The final limitation is that all persons were Japanese and had scoliosis or suspected scoliosis. Although there have been no reports of a relationship between scoliosis and AD, the persons with scoliosis or suspected scoliosis in the present study may not be considered normal persons with respect to the acetabular structure. These persons may have had congenital or acquired abnormalities of the bony structure or inclination and rotation of the pelvis. Therefore, to eliminate the influence of scoliosis as much as possible, we fixed each person’s posture for obtaining the radiograph and excluded persons with pelvic rotation or lateral inclination. Additionally, AD is a common cause of hip osteoarthritis in Asians [5, 6]. Furthermore, the study population included a high proportion of female adolescents because they were referred for a scoliosis screening. In previous reports, the average acetabular measurements (especially the LCEA) were smaller in Japanese persons than in persons of other ethnicities [24, 25, 27, 28]. The racial and sex imbalance of the persons may have had a considerable effect on the results of this study.

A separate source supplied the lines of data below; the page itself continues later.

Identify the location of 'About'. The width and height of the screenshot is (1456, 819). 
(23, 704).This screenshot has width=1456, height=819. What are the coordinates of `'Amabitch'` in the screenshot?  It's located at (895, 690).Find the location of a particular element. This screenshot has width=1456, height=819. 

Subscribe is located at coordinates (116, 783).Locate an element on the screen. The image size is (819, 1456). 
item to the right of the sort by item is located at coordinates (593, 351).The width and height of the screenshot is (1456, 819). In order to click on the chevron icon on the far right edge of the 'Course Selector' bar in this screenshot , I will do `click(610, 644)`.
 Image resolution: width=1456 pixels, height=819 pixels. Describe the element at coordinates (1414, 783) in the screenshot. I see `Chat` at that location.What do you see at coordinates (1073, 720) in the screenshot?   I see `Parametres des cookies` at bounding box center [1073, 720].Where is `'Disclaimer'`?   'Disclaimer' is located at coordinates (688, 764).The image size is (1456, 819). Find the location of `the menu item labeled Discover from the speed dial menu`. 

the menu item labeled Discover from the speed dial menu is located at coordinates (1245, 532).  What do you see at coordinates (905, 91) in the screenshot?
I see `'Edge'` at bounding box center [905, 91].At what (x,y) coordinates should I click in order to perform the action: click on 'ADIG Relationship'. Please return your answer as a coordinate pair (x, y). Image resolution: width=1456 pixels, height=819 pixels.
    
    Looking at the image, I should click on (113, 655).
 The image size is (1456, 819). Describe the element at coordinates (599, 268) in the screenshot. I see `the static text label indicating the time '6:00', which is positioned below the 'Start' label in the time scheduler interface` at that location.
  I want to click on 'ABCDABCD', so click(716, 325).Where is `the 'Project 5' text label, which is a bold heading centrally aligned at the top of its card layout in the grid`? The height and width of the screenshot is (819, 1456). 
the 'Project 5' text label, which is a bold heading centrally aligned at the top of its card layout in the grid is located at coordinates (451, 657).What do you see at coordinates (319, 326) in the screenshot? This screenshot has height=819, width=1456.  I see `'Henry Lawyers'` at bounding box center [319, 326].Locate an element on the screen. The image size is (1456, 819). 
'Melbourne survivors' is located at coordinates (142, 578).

Our evaluation of the standard values of the adolescent acetabulum, which has no age-related changes, is novel and valuable. Because the correlation between each acetabular measurement and age, height, body weight, and BMI was considerably low in our study, our results could serve as standard values for Japanese adolescents aged 12–18 years. We suggest very careful evaluation of the LCEA, Sharp angle, AHI, and PED when evaluating the adolescent acetabulum. Although careful decision-making is necessary, surgeons should consider surgical treatment for the adolescent acetabulum when the values are outside the range of our findings. We also believe that this will result in fewer surgical failures than when decisions are made based on the reference values for adults.

Conclusions

We investigated the standard values of radiographic parameters of the acetabulum in 1101 hips of Japanese adolescents aged 12–18 years and evaluated the validity and reliability of these values. The values for each parameter in this study are considered standard for the adolescent acetabulum without age-related changes. Some parameters differ slightly from the standard values for adults or elderly people in previous reports; thus, we suggest careful evaluation of these parameters for adolescents. We believe that our results regarding these standard values will lead to the distinction between “normal” and “pathological” values through future research.